Leni couldn’t tell Mama how angry she was, the sharp, tiny teeth that gnawed at her all the time, shredding a little more of her away every time she looked at her father. She pushed back from the table and went to the loft to write to Matthew, trying not to think about her mother sitting down there all alone.
* * *
Dear Matthew,
I am trying not to lose hope, but you know how hard it has always been for me. Hope, I mean. It’s been four days since I last saw you. It feels like forever.
It’s funny, now that hope has become so slippery and unreliable, I realize that all those years, when I was a kid thinking I didn’t believe in hope, I was actually living on it. Mama fed me a steady diet of he’s trying and I lapped it up like a terrier. Every day I believed her. When he smiled at me or gave me a sweater or asked me how my day was, I thought, See? He cares. Even after I saw him hit her for the first time, I still let her define the world for me.
Now it is all gone.
Maybe he’s sick. Maybe Vietnam broke him. And maybe those are all excuses set at the feet of a man who is just rotting from the inside.

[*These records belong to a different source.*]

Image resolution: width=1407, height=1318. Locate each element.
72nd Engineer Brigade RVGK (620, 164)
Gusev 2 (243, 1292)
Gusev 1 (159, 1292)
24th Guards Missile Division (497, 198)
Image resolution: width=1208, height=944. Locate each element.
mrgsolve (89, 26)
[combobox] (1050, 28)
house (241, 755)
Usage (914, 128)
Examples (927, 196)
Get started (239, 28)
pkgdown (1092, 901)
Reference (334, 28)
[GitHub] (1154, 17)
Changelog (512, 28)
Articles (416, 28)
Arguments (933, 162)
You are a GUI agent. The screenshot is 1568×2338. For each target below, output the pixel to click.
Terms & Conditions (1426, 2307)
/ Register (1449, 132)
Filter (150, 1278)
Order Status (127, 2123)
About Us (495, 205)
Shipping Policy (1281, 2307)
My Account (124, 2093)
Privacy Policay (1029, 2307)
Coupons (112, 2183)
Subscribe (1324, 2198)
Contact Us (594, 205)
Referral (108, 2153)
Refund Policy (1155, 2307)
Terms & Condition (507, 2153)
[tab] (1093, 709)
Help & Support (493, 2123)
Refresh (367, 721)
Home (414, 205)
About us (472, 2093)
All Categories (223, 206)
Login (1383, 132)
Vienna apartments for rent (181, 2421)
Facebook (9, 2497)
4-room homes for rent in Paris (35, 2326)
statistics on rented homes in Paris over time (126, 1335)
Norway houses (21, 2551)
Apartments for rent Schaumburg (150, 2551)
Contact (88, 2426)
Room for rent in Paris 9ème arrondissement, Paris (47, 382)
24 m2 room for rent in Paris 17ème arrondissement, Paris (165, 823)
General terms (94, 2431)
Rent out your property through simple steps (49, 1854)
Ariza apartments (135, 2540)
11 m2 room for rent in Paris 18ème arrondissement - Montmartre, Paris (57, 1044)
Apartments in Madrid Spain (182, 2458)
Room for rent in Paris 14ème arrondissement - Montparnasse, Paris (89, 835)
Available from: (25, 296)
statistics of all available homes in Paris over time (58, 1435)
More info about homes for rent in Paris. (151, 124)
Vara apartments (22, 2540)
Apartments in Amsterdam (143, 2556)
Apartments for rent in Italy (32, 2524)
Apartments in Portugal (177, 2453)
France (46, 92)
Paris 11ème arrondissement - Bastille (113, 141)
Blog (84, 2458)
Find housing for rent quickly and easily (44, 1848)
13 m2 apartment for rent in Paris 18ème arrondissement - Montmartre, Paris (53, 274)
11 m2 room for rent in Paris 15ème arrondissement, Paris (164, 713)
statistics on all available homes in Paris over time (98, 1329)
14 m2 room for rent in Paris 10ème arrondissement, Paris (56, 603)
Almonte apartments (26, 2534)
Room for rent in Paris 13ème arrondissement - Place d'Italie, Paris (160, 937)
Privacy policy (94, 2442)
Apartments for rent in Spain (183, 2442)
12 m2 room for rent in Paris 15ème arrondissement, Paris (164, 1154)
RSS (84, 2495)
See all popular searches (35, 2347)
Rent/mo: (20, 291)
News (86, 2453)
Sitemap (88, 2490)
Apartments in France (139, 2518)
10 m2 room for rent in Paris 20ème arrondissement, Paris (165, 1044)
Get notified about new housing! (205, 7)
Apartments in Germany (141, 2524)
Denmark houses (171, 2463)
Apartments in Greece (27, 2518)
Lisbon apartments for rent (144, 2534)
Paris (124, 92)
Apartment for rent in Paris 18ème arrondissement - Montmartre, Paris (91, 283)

I don’t know anymore and as much as I try, I can’t care.
I have no hope left for him. The only hope I can hold on to is for you. For us.
I’m still here.
TWENTY-THREE
Dear Admissions Director:
University of Alaska, Anchorage.
I am very sorry to say that I will not be able to attend classes at the University this quarter.
I am hopeful—although doubtful—that winter quarter will see a change in my circumstances.
I will be forever grateful for my acceptance and hope that another lucky student can take my spot.